Faux ! Presque tous les présidents de la République française se sont confrontés à ce mouvement et se consolaient de cette fausse représentation de recul qu’il ferait subir à la France. Confrontés à ses succès, ils se sont fait une obligation, morale d’abord, politique ensuite de relever le gant pour freiner son élan voire l’empêcher de monter.
Las ! Aux élections présidentielles de 2002, Jean-Marie Le Pen, à la très grande surprise de tous, avait été élu au premier tour, mettant en sérieuse difficulté au second tour un Jacques Chirac tout à son prestige et à sa stature. Jean-Marie Le Pen sonnait en somme le tocsin et ébranlait les certitudes d’une Cinquième République essoufflée, fondée par le général de Gaulle en 1958. Il avait fallu une mobilisation sans précédent de tous les partis politiques et les forces de l’échiquier français , la formation affolée et hâtive du « Front républicain » pour l’empêcher de gagner au deuxième tour et repousser le spectre de l’extrême droite à de meilleurs jours.

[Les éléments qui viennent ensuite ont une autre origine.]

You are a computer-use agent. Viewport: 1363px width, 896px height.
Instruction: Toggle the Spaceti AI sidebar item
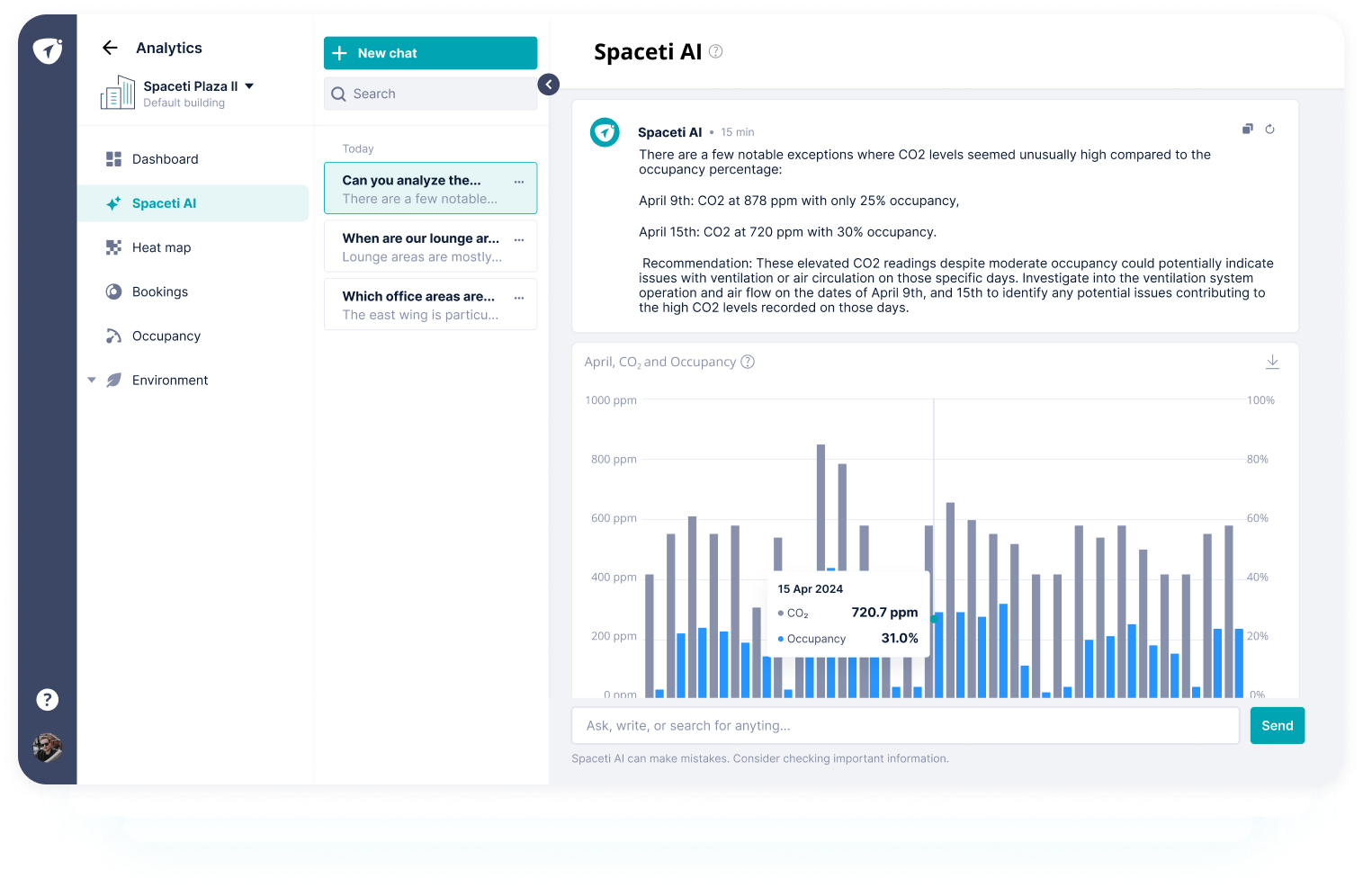click(166, 203)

Or, les observateurs de la scène politique française enterraient-ils à peine le fondateur du Front national – rebaptisé Rassemblement national -, qu’ils voyaient resurgir déjà sa descendance à travers tous les scrutins, et monter en puissance Marine Le Pen dont l’entêtement à briguer le pouvoir n’avait d’égale que le délitement irrésistible du camp d’en face. Cependant, la candidate de la droite a eu ce mérite exceptionnel de travailler sur elle-même et de réussir une parfaite banalisation de son parti qui a tenu aussi tête à ce nouvel arrivant en 2017, fringant, inconnu au bataillon et presque usurpateur…. Emmanuel Macron !

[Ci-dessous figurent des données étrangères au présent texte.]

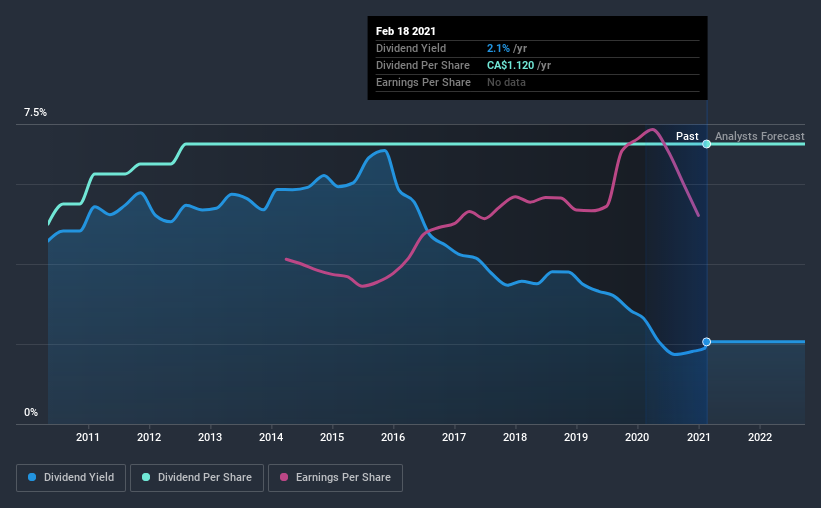Select the 2011 year label on the axis

pos(89,437)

Lire aussi : Sang en pénurie : Le Royaume face à une crise de stockage sanguin
La question est désormais la suivante : la Vème République française peut-elle survivre à Macron et son équipe ? Celui-ci avait été élu en 2019 avec un suffrage universel inédit et, l’enthousiasme magique aidant, avec la volonté exprimée de décliner un « nouveau siècle », avec ses idées, sa culture, sa méthodologie, sa pratique, ses audaces, ses illusions auxquelles bon an, mal an le peuple français a adhéré. Plus que le culte de la personnalité dont un certain Giscard d’Estaing – qui aimait se comparer à Louis XV – était le modèle …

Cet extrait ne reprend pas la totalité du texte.